-- TASK PROMPT --
Look below for the line containing "Open the Filter (None) options"; from there, print each line exactly up to and including the line containing "Given: Sort by Average Net arrows icon", and stop.

[Entries taken from a collection]

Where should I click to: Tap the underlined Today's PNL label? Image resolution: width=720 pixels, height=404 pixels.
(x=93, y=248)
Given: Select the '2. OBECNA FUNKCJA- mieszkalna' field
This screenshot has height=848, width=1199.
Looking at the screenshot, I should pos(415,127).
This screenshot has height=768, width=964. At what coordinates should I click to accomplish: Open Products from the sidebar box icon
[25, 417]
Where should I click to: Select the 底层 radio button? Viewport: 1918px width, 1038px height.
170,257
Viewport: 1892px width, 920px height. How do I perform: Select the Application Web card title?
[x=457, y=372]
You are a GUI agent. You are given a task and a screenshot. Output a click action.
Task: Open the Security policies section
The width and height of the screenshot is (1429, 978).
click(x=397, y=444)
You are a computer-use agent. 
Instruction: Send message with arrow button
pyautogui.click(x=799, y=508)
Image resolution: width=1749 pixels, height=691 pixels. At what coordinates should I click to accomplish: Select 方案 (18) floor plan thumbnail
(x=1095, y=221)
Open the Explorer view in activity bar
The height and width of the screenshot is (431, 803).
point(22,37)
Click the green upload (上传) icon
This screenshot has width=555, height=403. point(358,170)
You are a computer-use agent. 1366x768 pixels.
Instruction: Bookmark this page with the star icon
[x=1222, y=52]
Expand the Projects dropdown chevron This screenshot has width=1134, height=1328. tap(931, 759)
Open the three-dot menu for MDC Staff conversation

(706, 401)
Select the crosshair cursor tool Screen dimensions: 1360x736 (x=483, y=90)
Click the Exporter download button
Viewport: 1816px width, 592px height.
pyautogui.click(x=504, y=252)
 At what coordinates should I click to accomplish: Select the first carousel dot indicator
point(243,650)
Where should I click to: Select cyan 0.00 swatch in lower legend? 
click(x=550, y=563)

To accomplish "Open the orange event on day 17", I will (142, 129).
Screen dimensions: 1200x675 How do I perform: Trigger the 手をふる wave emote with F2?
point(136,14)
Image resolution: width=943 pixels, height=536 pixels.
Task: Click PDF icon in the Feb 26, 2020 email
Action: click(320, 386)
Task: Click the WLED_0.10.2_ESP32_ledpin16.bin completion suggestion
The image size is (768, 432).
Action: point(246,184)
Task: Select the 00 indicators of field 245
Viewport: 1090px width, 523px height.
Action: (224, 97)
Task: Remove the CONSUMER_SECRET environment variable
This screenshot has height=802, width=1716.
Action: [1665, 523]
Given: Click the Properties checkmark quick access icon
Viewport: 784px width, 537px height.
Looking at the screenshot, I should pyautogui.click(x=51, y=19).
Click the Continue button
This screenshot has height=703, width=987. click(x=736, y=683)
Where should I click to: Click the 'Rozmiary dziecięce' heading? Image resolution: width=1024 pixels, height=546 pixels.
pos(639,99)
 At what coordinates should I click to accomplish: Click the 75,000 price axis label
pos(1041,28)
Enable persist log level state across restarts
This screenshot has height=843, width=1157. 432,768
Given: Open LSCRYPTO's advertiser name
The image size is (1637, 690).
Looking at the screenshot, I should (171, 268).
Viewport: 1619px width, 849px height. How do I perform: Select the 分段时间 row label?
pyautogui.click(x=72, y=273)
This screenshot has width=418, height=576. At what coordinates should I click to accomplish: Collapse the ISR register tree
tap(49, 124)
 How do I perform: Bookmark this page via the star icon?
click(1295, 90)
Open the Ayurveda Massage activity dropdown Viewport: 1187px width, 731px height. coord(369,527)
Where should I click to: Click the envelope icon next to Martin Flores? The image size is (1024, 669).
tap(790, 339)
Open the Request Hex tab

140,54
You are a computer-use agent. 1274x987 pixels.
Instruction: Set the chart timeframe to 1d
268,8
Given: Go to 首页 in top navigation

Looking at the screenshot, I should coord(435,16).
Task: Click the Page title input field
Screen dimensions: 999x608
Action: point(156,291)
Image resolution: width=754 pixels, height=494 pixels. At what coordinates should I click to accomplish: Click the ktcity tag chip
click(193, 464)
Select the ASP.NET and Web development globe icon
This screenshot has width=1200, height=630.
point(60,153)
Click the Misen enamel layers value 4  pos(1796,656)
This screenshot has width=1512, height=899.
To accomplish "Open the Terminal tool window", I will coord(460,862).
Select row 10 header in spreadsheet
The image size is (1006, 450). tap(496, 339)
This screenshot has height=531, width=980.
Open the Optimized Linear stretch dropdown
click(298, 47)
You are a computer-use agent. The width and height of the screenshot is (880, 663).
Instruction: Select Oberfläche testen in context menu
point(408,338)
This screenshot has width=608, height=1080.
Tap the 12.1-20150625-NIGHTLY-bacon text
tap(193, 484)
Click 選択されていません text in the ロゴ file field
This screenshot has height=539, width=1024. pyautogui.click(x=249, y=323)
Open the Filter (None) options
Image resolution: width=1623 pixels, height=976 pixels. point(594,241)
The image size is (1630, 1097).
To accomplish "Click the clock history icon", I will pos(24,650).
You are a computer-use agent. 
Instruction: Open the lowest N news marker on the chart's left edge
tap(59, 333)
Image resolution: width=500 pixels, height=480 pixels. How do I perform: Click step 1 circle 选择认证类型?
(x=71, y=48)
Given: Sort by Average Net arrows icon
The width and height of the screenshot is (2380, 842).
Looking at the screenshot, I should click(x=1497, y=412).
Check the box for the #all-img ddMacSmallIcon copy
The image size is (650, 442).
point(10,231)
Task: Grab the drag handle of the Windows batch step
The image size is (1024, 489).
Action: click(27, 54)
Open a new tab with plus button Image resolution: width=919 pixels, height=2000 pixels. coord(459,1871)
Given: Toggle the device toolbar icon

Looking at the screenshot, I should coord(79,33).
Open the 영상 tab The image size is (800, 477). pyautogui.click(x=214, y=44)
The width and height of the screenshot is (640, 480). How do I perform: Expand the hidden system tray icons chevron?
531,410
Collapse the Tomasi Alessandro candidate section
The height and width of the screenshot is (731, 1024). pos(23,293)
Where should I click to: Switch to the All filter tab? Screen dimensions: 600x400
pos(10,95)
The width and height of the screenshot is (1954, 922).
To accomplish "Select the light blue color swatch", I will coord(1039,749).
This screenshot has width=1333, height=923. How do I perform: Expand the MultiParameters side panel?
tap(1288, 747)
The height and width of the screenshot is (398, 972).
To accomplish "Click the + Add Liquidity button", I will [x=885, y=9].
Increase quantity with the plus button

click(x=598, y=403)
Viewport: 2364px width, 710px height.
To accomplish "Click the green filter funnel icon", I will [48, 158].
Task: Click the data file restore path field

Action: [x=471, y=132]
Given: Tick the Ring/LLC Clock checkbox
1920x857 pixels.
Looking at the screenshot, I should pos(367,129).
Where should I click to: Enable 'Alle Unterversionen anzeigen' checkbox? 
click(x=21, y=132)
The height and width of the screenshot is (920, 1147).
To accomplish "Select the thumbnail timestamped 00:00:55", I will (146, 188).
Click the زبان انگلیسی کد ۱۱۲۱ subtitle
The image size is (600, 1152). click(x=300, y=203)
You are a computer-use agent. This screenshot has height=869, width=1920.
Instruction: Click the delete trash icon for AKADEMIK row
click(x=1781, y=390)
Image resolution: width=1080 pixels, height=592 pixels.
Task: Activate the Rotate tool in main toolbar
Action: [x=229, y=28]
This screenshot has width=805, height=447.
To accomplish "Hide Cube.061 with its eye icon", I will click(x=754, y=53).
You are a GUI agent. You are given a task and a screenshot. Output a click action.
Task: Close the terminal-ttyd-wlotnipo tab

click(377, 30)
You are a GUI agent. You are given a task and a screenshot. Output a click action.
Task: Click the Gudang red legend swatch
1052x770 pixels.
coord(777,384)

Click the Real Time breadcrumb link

-- ANSWER FOR THIS EXERCISE --
Open the Filter (None) options
Image resolution: width=1623 pixels, height=976 pixels. point(594,241)
The image size is (1630, 1097).
To accomplish "Click the clock history icon", I will pos(24,650).
You are a computer-use agent. 
Instruction: Open the lowest N news marker on the chart's left edge
tap(59, 333)
Image resolution: width=500 pixels, height=480 pixels. How do I perform: Click step 1 circle 选择认证类型?
(x=71, y=48)
Given: Sort by Average Net arrows icon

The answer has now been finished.